• [Selected excerpt]:
Never ate there but 5 Guys is a smash burger.  I assumed BG is talking the big thick tavern or pub style burger that is grilled and tastes like a steak.  Smash is like 3-4oz and pub is gonna be 8-10oz.  One key to my pub burger besides the extreme high heat is a rest in the oven set at 170F.  I'd say at least 30m but often times much more.  LOTS of carryover heat from a hot grill that will finish the interior.  Going back to high heat...  Go look up some of the fancy steak places and pubs and you will find they are using a salamander which is a high temp broiler.  A sear burner does the same and a typical grill ain't gonna cut it.


----------



## RiversideSm0ker (May 31, 2018)

I'm certain that the best solution to this is for all of us to head out to BG's and have him cook us burgers and then while we are there with a bucket of 80/20 we come up with the perfect solution through trial and error. Practice makes perfect right? Let's do this!

George


----------



## Binford 6100 (May 31, 2018)

I agree that a medium rare burger is best. Unless it's a smash Burger. 

I don't know about that whole fish sauce thing. But I'll mix in some Worcestershire sauce and always salt and pepper both sides on a pub style. A smash Burger only needs light seasoning on one side.


----------



## tallbm (May 31, 2018)

• [Record list]:
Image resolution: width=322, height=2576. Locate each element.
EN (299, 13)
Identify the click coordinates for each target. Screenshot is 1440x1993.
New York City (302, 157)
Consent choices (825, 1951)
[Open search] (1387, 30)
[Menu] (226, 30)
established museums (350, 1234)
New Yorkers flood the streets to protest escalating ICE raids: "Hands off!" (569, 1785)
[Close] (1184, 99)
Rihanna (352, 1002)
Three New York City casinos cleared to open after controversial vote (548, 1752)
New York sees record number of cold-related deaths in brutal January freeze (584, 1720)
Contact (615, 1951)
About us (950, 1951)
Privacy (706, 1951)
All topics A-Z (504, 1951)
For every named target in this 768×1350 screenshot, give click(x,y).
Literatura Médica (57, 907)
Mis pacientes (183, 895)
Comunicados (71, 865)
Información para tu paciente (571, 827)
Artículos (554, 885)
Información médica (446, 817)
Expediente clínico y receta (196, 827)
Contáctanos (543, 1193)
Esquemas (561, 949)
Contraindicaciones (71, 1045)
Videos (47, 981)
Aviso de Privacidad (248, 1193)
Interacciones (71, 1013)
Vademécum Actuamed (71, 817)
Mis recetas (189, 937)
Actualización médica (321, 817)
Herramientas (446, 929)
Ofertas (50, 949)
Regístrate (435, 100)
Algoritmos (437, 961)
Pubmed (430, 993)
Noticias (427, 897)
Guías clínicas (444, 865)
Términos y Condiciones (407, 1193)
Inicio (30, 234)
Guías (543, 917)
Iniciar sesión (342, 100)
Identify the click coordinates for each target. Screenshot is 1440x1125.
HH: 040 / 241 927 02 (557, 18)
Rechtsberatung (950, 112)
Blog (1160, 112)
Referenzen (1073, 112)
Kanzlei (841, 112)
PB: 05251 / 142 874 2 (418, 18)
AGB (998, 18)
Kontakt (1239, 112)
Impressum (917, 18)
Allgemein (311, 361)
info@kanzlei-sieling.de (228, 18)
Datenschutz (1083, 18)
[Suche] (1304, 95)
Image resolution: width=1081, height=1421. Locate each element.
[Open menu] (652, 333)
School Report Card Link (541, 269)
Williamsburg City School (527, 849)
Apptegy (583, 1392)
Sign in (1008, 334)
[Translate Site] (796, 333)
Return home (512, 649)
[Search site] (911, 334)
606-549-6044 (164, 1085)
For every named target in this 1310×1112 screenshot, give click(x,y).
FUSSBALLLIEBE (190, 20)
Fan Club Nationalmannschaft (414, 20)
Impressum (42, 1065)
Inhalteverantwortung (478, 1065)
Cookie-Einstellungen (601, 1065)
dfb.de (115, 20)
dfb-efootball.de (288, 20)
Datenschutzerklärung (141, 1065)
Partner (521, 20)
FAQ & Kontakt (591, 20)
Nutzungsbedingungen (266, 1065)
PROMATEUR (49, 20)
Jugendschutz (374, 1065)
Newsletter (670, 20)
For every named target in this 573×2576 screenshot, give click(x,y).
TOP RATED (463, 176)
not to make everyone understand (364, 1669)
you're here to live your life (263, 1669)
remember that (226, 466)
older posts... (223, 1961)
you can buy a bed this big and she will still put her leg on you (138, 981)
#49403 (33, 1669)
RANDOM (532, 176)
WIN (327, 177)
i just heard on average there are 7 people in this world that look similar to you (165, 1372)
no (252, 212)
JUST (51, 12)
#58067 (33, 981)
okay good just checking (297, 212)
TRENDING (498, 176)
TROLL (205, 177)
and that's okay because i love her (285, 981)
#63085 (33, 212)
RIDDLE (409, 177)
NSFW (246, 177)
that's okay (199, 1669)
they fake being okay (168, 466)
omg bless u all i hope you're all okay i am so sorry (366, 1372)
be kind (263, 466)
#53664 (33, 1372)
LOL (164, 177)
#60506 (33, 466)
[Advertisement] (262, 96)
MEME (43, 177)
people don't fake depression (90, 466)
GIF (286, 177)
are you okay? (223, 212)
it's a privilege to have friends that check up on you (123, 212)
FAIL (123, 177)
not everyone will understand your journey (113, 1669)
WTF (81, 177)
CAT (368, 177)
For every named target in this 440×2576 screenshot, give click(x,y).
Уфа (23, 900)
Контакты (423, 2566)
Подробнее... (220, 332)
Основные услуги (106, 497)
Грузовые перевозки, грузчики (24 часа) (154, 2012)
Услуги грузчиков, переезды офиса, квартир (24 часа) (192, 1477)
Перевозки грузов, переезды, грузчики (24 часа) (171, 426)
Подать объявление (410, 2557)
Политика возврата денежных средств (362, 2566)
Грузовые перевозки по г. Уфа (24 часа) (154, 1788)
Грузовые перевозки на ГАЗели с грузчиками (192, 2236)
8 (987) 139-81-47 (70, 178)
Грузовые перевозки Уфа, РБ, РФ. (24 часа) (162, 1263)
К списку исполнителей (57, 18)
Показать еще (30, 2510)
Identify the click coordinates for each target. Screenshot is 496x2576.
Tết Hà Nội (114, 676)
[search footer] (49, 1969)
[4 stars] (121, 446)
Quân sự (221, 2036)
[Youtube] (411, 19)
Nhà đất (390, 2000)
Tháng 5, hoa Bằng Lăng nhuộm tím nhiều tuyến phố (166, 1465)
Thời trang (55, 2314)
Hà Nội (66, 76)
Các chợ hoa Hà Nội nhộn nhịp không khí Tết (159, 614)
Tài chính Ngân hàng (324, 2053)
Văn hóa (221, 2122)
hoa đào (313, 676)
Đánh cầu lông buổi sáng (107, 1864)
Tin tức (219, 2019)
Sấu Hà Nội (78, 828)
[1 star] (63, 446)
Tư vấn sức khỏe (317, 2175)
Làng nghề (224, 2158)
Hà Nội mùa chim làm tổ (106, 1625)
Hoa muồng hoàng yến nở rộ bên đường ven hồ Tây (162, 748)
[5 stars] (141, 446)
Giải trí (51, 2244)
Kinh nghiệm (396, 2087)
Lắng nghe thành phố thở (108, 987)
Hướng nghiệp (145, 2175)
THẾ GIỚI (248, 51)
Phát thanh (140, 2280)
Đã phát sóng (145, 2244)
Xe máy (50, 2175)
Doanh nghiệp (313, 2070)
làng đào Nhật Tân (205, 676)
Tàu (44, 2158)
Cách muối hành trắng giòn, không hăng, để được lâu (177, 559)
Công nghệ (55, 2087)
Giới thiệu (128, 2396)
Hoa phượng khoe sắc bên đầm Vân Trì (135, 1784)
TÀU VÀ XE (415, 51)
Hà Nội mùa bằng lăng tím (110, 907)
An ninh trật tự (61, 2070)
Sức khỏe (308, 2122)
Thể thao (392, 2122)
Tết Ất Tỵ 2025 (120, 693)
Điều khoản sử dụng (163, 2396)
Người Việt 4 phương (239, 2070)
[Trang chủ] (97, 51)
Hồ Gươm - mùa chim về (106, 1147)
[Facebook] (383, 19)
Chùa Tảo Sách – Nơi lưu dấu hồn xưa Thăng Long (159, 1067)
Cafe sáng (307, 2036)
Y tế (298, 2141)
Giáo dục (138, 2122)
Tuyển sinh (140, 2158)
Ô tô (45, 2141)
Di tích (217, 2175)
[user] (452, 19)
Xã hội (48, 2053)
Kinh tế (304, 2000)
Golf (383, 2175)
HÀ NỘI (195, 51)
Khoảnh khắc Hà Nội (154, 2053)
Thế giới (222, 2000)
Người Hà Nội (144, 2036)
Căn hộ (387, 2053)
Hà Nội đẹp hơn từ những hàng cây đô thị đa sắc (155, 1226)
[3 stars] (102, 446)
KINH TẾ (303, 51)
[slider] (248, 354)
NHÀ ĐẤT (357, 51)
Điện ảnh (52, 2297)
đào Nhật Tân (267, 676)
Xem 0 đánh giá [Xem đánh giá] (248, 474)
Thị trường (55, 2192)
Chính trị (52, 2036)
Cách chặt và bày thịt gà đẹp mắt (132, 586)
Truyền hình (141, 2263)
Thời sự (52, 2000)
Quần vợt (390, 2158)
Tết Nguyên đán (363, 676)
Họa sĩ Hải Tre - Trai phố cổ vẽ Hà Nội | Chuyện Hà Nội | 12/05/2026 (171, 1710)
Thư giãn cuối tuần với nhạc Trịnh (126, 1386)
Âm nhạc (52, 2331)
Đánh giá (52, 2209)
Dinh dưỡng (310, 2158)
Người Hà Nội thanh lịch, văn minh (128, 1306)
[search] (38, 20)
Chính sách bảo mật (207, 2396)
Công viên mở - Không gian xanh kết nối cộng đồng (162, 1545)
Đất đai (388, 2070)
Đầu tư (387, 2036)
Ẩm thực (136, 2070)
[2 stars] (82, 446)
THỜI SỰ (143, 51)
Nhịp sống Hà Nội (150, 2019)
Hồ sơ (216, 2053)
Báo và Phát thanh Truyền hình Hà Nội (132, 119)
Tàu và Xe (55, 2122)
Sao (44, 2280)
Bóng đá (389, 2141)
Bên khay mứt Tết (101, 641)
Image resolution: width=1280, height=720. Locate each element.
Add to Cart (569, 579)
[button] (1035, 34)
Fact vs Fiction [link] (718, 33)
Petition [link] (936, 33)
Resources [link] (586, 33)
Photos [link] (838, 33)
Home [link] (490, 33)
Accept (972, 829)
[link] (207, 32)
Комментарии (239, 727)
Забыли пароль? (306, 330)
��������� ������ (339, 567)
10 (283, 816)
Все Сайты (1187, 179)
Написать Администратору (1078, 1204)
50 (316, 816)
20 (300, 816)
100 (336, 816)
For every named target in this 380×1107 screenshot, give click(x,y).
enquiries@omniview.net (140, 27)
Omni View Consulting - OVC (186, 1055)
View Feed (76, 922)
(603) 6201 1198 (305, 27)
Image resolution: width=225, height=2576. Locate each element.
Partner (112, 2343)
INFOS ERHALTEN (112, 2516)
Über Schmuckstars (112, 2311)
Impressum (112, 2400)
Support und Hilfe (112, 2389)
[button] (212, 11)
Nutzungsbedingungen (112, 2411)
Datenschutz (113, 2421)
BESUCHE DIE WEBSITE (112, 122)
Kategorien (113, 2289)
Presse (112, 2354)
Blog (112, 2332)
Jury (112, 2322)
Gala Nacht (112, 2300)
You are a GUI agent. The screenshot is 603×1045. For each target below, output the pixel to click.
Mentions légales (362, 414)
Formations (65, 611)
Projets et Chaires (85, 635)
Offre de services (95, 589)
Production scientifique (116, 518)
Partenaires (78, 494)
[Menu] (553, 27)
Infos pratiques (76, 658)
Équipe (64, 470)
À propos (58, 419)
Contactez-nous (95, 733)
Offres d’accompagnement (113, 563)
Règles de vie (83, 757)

• [The tasks]:
• a. In the burger thread, what oven temperature is used for resting a pub burger?
• b. Carry on the burger forum thread from the point at which it stops.
The data comes from a source unrelated to the burger thread.

• [Outputs for the tasks]:
• a. 170F.

• b.
I prescribe to the simplicity approach and then working up from there.

Simply:


Get a pound of ground meat (80/20 or a little leaner if you like)
Start by making 3 patties about 1/2 inch in thickness then mush about a 1inch diameter divet/dent in the middle of the patties after they are made
Season patties with Salt, Pepper, Onion, Garlic to immediately cook
Immediately throw on a hot grill or pan or whatever after seasoning, do not wait!
Cook to your liking (medium, well, etc. etc.).  A general rule of thumb I learned is to cook for about 2-3 min then flip and cook for 2 min or so and then press down on patties with a spatchula when the liquid runs clear (as in without blood)  then they are ready if not cook a little longer and then press test them again.
That will give you a simple simple simple process and a fantastic simple seasoning/flavor for a GREAT foundation for burger making.
After this is about perfected begin to then tweak any of the 5 steps to your liking and see what improves the burger and what does not.

This is basically the way to learn to cook a burger.  Everything else with move involved steps or process, combination of flavors and seasonings, and whatever you can think of is just making the burger your own specific way :)

I've done this simple process with great success even on pure ground Venison (99% lean)!
I personally have my own tweaks but the simple steps above will never steer you wrong and it's easy to get back to a good foundational burger should any tweaks get out of hand :)


----------



## browneyesvictim (May 31, 2018)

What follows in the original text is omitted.